Bjork said when the school initially received the notice that many of the violations alleged in football happened under former coach Houston Nutt, though much of the investigation into Hugh Freeze’s tenure is focused on former offensive tackle Laremy Tunsil, who was suspended seven games last season after an NCAA investigation found Tunsil received multiple impermissible benefits, including the free use of three loaner cars over a six-month period.

The Associated Press reported the football program is linked to 13 of the 28 rules violations alleged by the NCAA with nine of those occurring under Freeze. An ongoing investigation prevents anybody at the school from commenting on too many of the specifics, but when asked about the alleged violations under his watch, Freeze has reiterated he’s confident in the integrity with which he and his staff run the program.

Some coaches from the previous regime have recently found themselves in hot water.

David Saunders, a former assistant whose last year on staff was under Nutt in 2010, recently received an eight-year show-cause penalty after the NCAA found Saunders helped five players obtain fraudulent ACT scores while at Louisiana-Lafayette, something the NCAA’s Committee on Infractions said in its final report on the investigation into UL-L that Saunders began doing while coaching at another school.

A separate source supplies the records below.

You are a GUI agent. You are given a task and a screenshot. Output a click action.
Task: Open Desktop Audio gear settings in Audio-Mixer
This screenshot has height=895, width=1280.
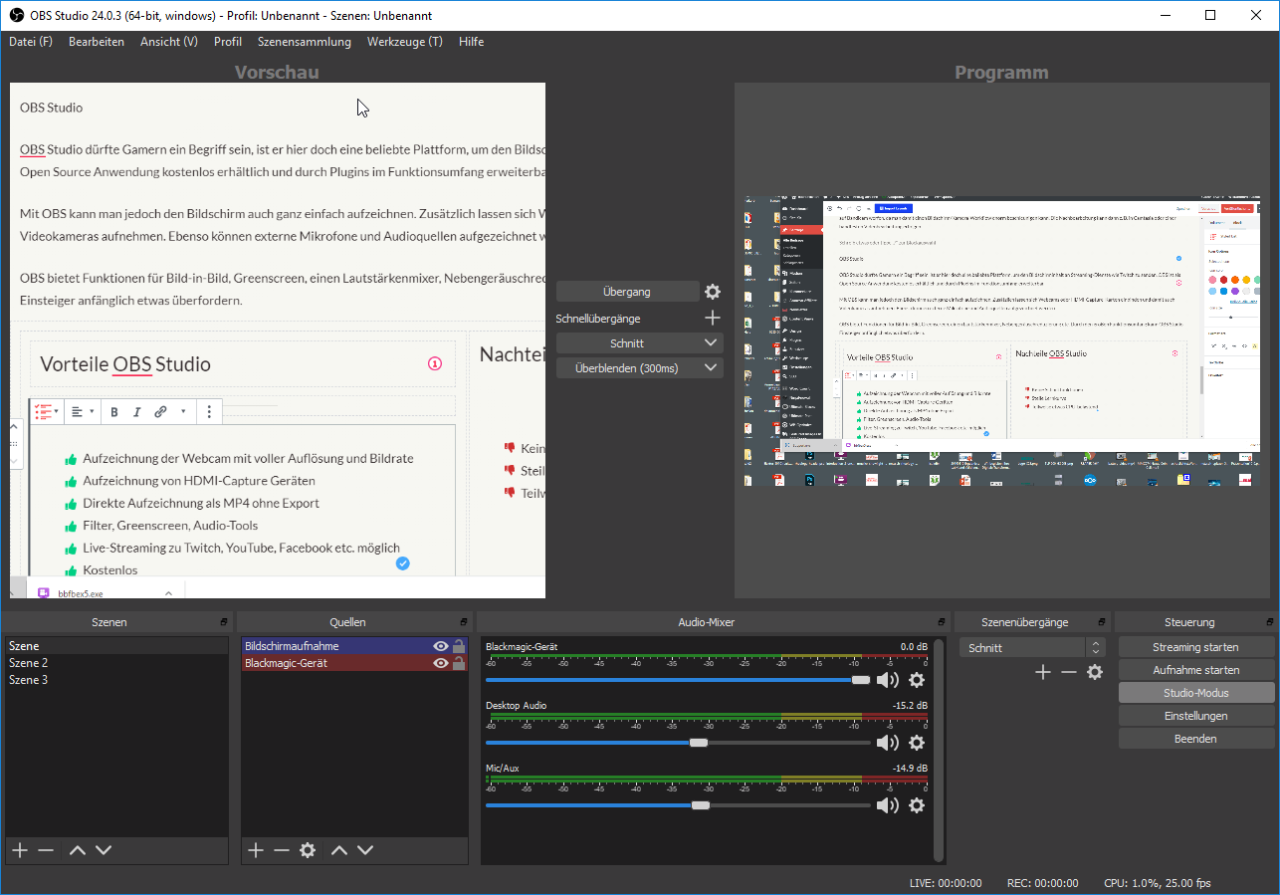click(x=917, y=742)
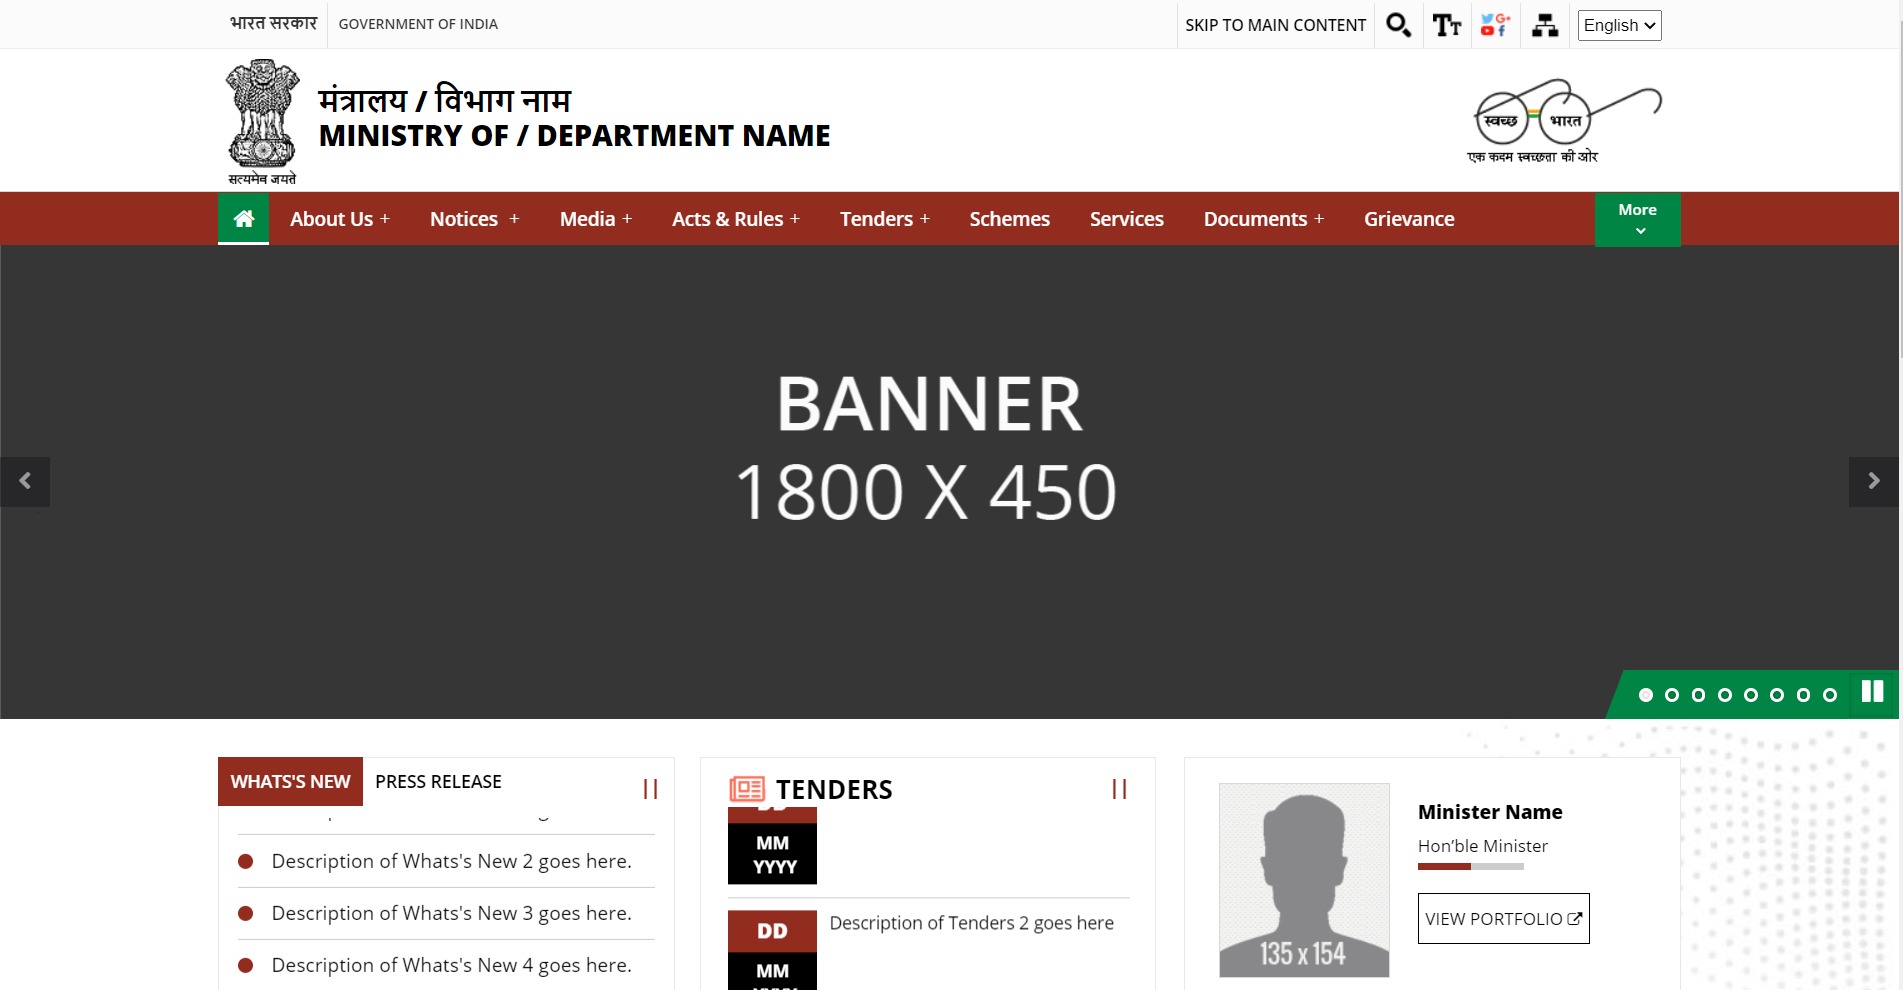Image resolution: width=1903 pixels, height=990 pixels.
Task: Go to previous banner slide arrow
Action: pyautogui.click(x=25, y=482)
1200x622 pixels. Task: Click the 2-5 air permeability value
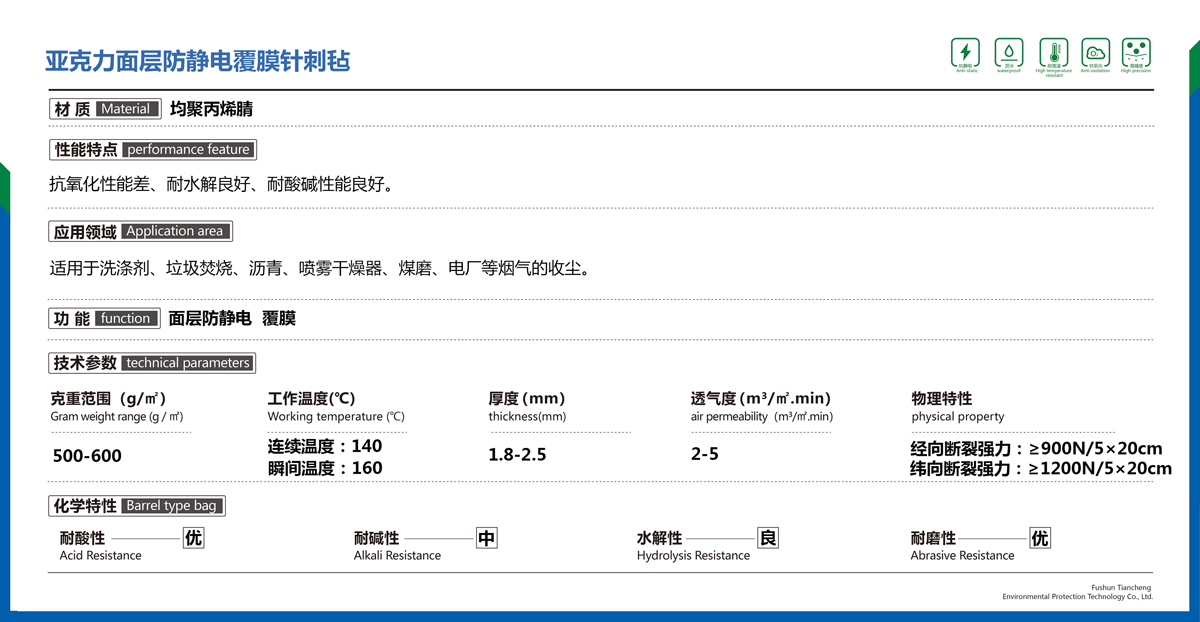click(x=704, y=455)
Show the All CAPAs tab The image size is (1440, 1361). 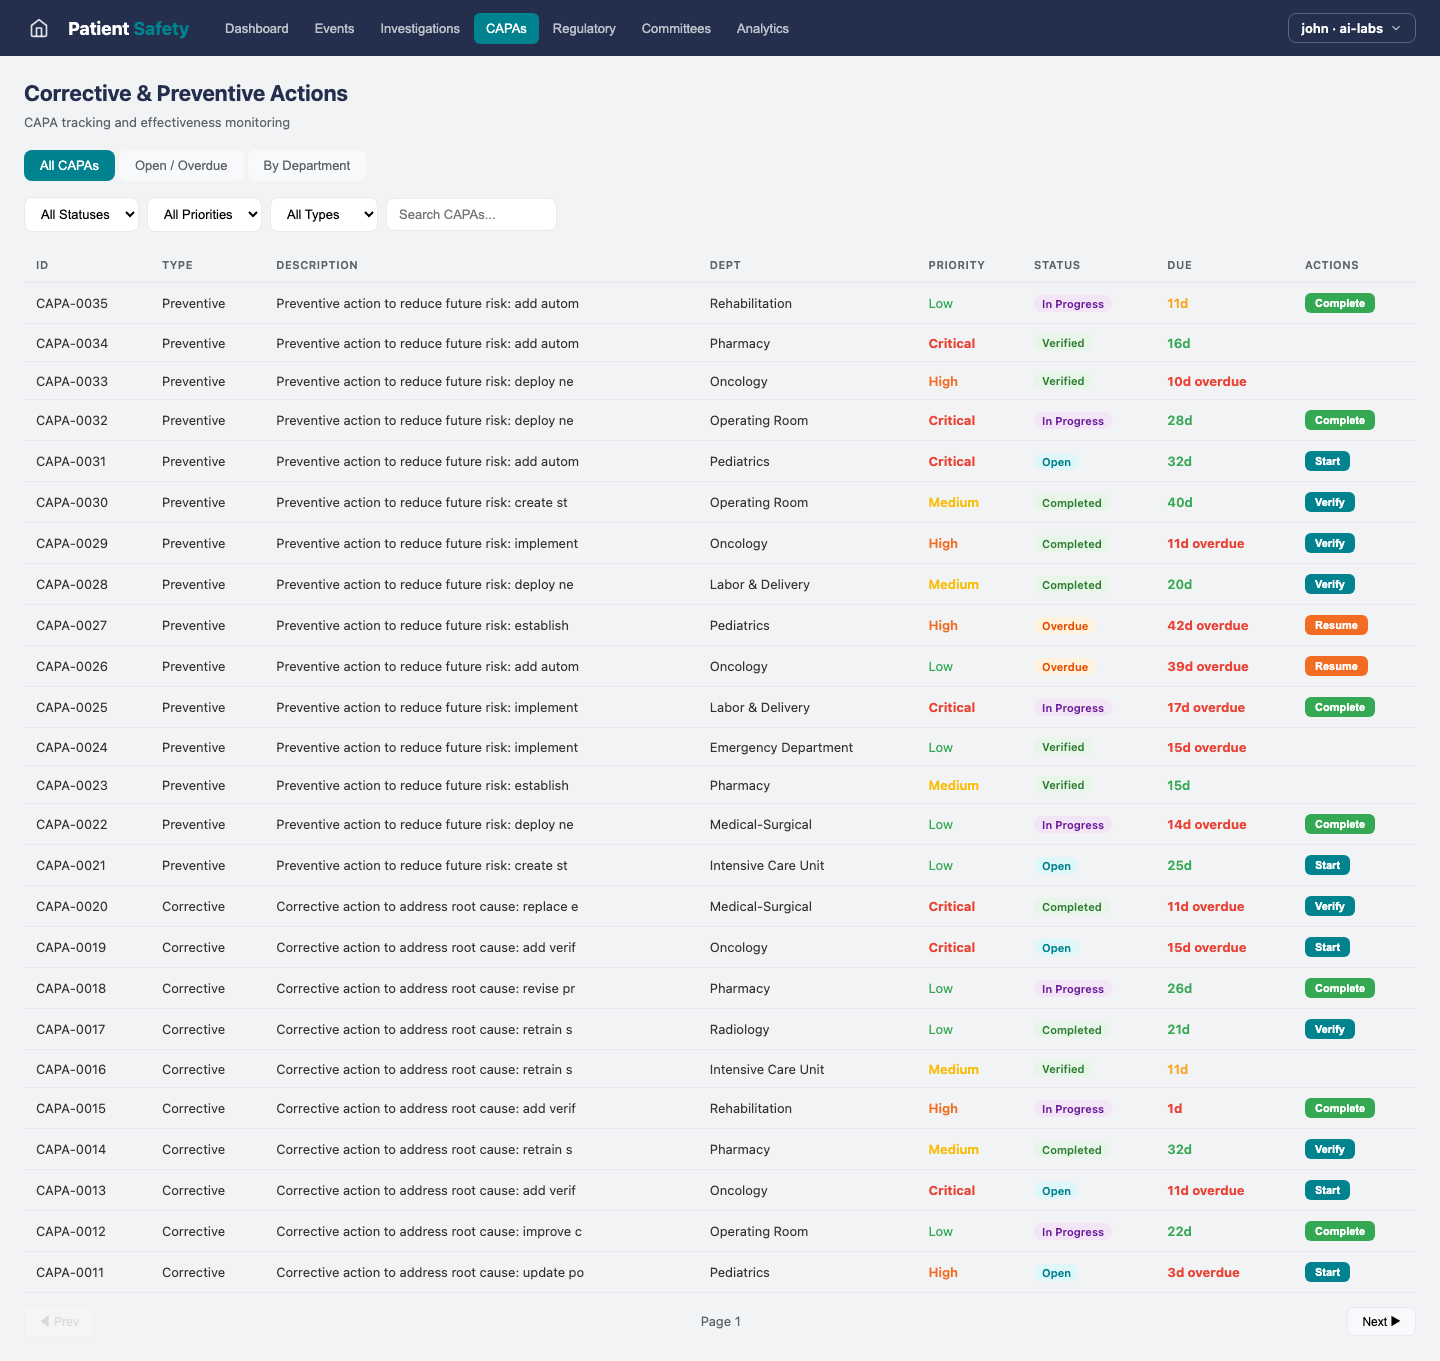[x=69, y=165]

Saunders was also found to have paid a player, and UL-L was put on two years of probation.

In February, Texas fired defensive backs coach Chris Vaughn reportedly because of his alleged involvement in rules violations during his time at Ole Miss. The Austin American-Statesman, citing an anonymous source, reported the NCAA likely has “a thick file” on Vaughn, who coached at Ole Miss from 2008 to 2011.

The women’s basketball and track and field programs are also part of the investigation, which dates back to 2012. Then-women’s basketball coach Adrian Wiggins was fired before ever coaching a game because of academic misconduct and recruiting violations committed by two staff members, Kenya and Michael Landers, who were also let go. Two players were ruled ineligible while the program self-imposed a postseason ban the following season as well as recruiting restrictions.

Former track coach Brian O’Neal abruptly resigned last summer after three years at the helm in a move he said in a statement at the time that he believed was “in the best interests of the university and my own interests.”